A real fix for Social Security!

I am skeptical that it will happen.

Mainly because it is an actual good idea.

How about we take your SS taxes and invest them in loans to countries like Ukraine. When Ukraine pays back the debt, you get your SS.

Seriously though the only way they really can solve the problem is to increase retirement age and to slow the growth of the benefits by using much smaller inflation adjustments.

1 Like

20-40 years ago this would have made sense. They’re so far behind the curve now I’m not sure it’ll help

Social Security is a fundamentally flawed program and needs to be completely replaced by a system that is less costly to the Government and more beneficial to the Tax Payer. There are some good suggestions out there from people that are smarter than me. Unfortunately, it will never happen because Congress wants to keep too much control. This is just another example of why its best to not allow a terrible policy to become law just for the sake of passing something…

1 Like

Probably won’t help us, but future generations will benifit.

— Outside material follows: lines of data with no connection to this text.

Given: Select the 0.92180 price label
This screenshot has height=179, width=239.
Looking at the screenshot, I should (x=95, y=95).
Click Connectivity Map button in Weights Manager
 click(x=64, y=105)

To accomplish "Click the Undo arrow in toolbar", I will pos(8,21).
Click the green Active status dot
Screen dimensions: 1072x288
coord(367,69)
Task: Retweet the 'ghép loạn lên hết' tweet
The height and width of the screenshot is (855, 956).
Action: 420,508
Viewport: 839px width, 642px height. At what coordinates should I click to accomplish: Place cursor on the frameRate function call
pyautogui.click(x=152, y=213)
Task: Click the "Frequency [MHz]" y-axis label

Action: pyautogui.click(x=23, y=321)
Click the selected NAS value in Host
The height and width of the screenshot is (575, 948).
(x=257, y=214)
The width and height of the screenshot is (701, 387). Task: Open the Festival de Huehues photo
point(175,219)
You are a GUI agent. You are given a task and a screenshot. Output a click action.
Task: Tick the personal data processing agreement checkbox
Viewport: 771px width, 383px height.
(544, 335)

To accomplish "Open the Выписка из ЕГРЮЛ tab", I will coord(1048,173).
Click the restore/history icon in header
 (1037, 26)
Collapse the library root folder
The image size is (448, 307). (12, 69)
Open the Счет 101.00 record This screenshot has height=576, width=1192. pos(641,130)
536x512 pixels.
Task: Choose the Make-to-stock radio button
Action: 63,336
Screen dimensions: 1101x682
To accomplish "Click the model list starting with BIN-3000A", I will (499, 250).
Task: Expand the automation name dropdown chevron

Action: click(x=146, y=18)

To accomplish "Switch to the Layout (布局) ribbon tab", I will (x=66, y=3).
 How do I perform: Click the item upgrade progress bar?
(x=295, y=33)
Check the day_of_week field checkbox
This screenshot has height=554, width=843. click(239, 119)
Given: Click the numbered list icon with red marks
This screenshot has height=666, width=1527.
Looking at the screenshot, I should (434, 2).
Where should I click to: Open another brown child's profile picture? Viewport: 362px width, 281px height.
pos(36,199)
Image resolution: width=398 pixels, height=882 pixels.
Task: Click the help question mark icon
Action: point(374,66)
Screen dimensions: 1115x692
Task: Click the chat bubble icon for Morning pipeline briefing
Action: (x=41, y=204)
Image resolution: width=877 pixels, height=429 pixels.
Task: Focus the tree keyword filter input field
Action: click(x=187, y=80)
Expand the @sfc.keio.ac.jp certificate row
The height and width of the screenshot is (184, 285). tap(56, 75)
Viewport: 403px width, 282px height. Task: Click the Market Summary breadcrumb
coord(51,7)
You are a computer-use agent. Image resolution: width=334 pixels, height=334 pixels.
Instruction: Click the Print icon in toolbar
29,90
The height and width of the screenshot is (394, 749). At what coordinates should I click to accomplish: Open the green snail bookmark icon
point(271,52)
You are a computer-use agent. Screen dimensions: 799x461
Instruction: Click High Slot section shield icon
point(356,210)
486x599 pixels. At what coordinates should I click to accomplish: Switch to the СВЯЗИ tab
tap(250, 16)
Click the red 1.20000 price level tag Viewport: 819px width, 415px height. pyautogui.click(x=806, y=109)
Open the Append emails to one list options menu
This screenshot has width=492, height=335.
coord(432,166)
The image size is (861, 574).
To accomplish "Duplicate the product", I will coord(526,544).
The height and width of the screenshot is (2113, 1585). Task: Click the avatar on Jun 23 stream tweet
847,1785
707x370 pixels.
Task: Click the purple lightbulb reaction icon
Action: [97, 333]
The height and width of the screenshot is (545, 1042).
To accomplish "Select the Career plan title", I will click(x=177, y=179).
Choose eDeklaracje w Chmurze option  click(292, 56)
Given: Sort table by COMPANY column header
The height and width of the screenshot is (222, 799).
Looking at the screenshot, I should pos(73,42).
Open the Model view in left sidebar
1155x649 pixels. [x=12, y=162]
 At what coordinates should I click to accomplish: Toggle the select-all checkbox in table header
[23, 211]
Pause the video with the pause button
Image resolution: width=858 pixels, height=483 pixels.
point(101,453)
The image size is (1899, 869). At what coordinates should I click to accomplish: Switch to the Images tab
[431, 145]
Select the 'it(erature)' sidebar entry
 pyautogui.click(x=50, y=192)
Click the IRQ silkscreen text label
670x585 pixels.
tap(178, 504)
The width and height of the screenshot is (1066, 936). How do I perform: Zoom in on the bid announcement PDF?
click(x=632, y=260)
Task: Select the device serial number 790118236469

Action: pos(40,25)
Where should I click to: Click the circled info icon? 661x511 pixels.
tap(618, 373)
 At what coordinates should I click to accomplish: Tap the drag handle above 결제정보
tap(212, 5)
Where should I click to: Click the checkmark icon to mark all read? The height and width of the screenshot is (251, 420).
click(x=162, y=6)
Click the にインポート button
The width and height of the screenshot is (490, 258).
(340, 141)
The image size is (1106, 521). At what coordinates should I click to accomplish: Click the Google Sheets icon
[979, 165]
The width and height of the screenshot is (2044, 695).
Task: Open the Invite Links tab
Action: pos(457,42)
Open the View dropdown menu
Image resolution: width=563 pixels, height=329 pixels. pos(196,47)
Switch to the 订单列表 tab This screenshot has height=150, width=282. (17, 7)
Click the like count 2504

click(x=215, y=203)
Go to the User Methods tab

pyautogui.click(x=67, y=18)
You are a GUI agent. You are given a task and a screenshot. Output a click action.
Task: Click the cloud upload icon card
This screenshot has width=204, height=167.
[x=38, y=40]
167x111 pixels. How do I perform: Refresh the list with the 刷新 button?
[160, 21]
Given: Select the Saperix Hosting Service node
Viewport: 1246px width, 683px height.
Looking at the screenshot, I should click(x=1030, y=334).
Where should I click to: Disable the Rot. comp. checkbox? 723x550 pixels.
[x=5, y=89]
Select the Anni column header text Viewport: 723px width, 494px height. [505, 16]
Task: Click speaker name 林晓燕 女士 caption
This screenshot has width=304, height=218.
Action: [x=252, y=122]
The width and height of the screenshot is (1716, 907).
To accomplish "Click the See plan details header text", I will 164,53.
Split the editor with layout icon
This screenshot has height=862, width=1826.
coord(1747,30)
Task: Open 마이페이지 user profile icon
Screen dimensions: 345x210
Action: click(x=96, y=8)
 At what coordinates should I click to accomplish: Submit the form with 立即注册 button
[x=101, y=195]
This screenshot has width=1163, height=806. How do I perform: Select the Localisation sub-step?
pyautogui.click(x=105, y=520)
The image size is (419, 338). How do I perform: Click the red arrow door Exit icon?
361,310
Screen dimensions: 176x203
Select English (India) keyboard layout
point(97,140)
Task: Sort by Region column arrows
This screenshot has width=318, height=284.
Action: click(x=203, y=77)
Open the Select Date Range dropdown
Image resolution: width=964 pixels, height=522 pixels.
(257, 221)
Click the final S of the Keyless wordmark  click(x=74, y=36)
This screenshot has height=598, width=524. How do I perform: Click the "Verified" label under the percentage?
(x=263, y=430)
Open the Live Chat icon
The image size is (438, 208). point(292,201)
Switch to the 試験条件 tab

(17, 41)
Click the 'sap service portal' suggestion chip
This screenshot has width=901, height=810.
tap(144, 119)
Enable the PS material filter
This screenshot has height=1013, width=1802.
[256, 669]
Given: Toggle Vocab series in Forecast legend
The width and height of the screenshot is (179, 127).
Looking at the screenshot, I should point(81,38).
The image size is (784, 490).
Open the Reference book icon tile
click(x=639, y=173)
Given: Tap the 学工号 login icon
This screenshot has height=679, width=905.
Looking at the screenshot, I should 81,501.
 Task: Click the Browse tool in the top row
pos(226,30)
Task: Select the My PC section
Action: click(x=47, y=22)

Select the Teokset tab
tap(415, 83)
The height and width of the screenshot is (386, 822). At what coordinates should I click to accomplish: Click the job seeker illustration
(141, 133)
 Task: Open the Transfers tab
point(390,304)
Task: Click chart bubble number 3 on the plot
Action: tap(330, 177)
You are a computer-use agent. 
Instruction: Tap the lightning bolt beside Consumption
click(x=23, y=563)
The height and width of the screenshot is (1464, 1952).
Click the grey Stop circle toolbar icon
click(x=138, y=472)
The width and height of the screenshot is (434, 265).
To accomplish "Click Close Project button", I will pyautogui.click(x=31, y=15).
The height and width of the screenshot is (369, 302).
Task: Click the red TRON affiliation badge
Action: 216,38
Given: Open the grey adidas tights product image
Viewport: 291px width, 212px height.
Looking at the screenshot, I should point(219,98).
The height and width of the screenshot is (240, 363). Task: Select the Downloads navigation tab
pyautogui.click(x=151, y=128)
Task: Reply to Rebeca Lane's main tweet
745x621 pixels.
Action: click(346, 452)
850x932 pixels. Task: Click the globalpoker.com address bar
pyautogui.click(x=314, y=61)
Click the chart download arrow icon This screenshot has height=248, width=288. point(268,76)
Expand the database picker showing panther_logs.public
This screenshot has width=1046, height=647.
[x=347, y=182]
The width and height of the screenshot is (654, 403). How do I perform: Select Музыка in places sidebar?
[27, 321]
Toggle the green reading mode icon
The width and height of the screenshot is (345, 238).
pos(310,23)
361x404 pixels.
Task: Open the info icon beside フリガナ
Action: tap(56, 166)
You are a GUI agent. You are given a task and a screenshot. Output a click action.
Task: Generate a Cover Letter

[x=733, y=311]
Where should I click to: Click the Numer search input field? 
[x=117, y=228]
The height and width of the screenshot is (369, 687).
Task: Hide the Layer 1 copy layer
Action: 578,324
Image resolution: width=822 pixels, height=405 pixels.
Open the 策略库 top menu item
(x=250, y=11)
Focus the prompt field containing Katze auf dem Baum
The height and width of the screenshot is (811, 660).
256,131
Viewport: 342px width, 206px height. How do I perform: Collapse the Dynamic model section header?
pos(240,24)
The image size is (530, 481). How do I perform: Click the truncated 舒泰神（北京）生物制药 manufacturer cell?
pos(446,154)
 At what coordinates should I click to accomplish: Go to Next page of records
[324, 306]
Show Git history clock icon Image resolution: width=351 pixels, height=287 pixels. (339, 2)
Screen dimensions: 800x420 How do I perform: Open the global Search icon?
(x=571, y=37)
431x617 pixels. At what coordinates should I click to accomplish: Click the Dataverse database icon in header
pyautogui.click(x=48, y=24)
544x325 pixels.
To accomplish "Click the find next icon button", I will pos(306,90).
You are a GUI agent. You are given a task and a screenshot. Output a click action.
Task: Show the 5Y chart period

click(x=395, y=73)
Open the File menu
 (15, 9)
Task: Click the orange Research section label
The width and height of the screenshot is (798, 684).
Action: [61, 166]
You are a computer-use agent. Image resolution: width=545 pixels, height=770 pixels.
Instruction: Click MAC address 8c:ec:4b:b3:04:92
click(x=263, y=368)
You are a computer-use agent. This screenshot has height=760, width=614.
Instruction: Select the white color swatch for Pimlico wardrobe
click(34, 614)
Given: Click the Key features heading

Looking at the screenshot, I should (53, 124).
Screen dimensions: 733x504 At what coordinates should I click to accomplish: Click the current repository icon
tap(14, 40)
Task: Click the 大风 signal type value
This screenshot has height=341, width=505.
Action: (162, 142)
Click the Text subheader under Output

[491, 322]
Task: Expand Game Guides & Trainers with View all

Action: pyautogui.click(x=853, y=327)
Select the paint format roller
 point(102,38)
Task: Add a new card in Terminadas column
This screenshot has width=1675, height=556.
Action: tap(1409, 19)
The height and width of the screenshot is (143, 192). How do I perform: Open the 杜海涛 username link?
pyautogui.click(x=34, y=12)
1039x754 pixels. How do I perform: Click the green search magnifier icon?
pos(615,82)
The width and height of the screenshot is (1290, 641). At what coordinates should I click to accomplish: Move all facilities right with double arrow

Where does the initial $1.5T for the sovereign wealth fund come from?

That is a valid question.

SS is underfunded by $22.5T to meet the obligations that it has already promised. $1.5T is not going to solve the problem. It is like putting a Band-Aid on someone when they got their head blown off. The issue is the government forces companies that offer pensions to fund these pensions. A company will make periodic funding to these assets. I think the one at my company is about 95% fully funded. This is not how the government pension plan (AKA social security) works. They only need the tax collections from March 2023 to equal or exceed the payouts in March 2023. The payments that are withheld from our checks is not set aside for my future payout.

The people in Texas that opted out of SS back in the day were smarter than they ever imagined !!!

Huh?

Interesting, but the article ignores an important aspect of how SS works. Current workers fund current retirees. So, how are existing retirees in these three counties funded?

Unfortunately, Congress changed the law in 1983 and I think these three counties are the only ones who established their plans.

Um…
Do you think these counties no longer have any workers?
Regardless, they are funded by fund, which unlike SS, actually has money in it.

Indeed. It just (again) proves how much better things can be done at a local level.

Here is a a good reason why SS has no money (in addition to the Ponzi problem):
https://crsreports.congress.gov/product/pdf/IF/IF10564

The effective interest rate earned on all obligations held by the trust funds in 2021 was 2.5%; the average interest rate on new special issues was 1.4%.

I think mcarley accidentally admitted that.

“Current workers fund current retirees.”

Nothing in the article states that. Note that with SS, current workers pay for people who are retired. And it’s been that way from the start, meaning that some people who never contributed got the benefits.

Everything in that article suggests that current workers are funding their future retirements. Nothing there suggests how people already retired when the program was created are funded.

It’d clearly explained in the article

Which by definition makes it a Ponzi scheme.

It was started over 40 years ago, I am sure they figured it out then.